Word and element location records:
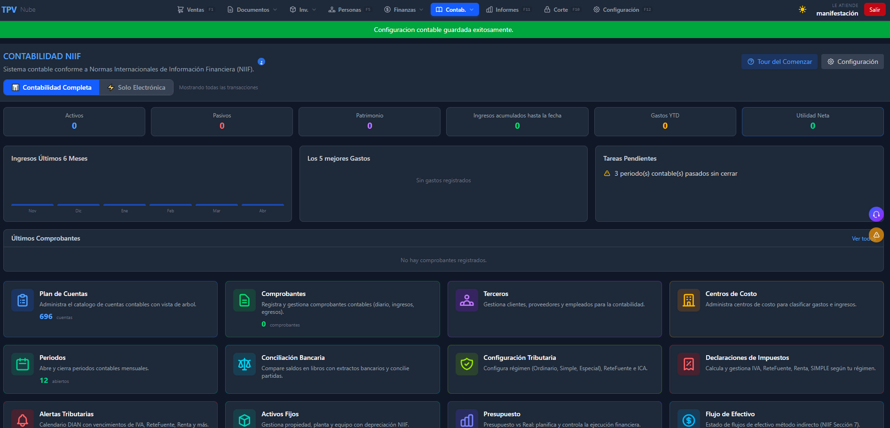Click the Comprobantes document icon
Image resolution: width=890 pixels, height=428 pixels.
click(x=244, y=300)
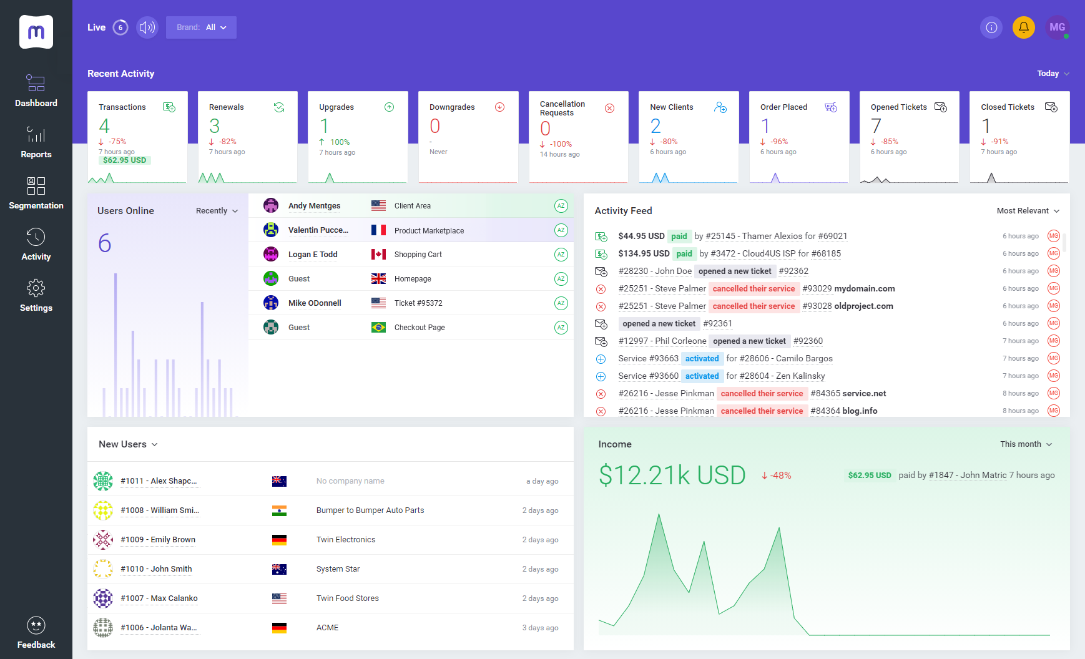Image resolution: width=1085 pixels, height=659 pixels.
Task: Expand the This month dropdown on Income panel
Action: tap(1026, 444)
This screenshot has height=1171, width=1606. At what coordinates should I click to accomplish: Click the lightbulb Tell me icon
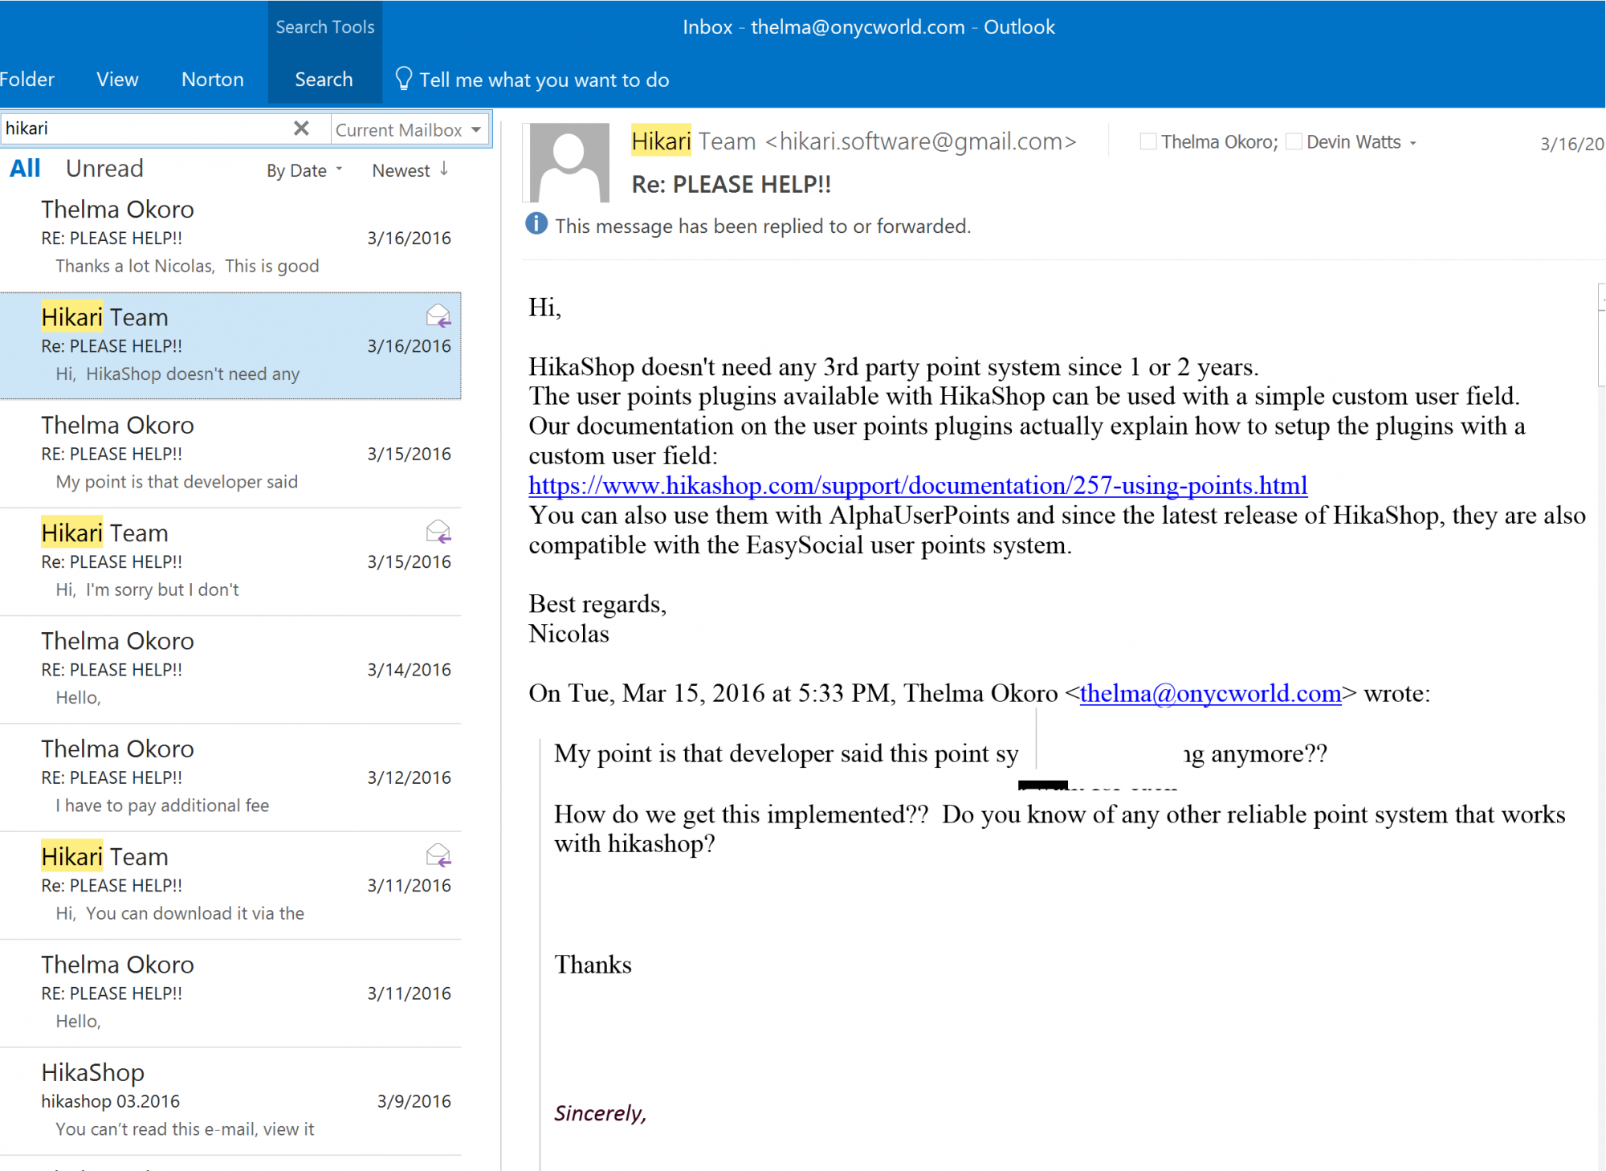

> AIM OF THE EXERCISE:
Reproduce the lines above, changing "lightbulb" to "light bulb" and leaving everything else untouched. Omit the pictures.

> RESULT FOR THIS EXERCISE:
Click the Comprobantes document icon
Image resolution: width=890 pixels, height=428 pixels.
click(x=244, y=300)
Image resolution: width=1085 pixels, height=659 pixels.
Task: Expand the This month dropdown on Income panel
Action: tap(1026, 444)
This screenshot has height=1171, width=1606. At what coordinates should I click to accomplish: Click the light bulb Tell me icon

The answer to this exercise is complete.